After the 5 Ds, pruning young trees continues by eliminating co-dominant leaders. Having two or more trunks is almost always a disadvantage in the long-term, as this is a common point of failure during a wind event. Ideally, most trees in yards, gardens, parks, and along streets would have only one trunk. There are a couple exceptions such as Japanese Zelkova which naturally has 8 to 15 trunks, but almost all species commonly found or planted in Union County would do best with only one trunk. 

 After pruning your young tree down to one main trunk, you should consider removing limbs with a sharp angle of attachment, which are those with a V-shaped crotch. These limbs usually have weak attachments, so it is better to prune them off instead of letting them get ripped out in a storm. Limbs with a broad, U-shaped crotch are almost always attached more strongly. 
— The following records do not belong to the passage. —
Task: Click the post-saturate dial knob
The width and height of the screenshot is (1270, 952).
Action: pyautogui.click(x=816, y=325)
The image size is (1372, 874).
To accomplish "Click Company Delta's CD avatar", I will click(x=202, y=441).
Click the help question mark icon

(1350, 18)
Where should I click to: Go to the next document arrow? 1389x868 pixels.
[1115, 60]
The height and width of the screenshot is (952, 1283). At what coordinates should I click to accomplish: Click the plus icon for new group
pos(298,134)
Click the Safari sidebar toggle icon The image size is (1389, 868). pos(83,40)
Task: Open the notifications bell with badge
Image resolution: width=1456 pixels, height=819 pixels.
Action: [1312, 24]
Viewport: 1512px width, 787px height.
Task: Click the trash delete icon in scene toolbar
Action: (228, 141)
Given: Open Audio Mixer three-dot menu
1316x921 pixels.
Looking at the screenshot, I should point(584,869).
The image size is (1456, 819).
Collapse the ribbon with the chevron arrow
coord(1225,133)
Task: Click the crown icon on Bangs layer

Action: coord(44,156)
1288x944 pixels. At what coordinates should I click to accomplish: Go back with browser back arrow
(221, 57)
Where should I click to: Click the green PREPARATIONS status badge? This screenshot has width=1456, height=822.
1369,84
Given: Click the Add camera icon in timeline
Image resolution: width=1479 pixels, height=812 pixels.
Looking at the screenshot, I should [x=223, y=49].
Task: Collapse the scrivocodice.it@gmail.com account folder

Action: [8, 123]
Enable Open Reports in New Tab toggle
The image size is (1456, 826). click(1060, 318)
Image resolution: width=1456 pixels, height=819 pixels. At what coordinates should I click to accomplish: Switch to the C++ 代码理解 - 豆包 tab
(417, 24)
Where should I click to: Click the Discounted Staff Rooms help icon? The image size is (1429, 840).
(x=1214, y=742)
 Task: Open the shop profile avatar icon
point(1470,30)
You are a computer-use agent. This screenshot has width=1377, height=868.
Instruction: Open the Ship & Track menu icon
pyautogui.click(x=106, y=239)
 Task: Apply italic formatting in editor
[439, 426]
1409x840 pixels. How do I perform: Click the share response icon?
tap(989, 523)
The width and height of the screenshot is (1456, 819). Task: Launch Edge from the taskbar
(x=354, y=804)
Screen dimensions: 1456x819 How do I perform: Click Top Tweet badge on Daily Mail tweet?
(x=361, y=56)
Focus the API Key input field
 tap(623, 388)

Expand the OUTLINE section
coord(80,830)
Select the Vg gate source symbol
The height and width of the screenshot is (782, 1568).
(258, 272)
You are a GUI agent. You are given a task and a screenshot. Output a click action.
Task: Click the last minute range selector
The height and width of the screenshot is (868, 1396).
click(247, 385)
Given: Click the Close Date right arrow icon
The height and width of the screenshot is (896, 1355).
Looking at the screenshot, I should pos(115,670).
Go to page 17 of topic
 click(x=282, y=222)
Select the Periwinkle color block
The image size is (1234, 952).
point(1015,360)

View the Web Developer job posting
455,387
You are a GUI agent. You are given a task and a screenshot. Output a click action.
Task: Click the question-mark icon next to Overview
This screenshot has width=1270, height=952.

 Ideally, limbs would be spaced out from each other with room to grow, instead of being bunched up and connected to the trunk at the same spot. Consider limb spacing both around the trunk, like spokes on a wheel, and vertically up and down the trunk. It is also good to avoid letting limbs grow directly above each other. 

 Pruning is the most important recurring maintenance trees receive. If a young tree is healthy and vigorous, you can prune off about 25% of the live growth every 2 or 3 years. Pruning is quick and easy when the tree is young, and can avoid large expenses, high risk situations, and property damage during storms.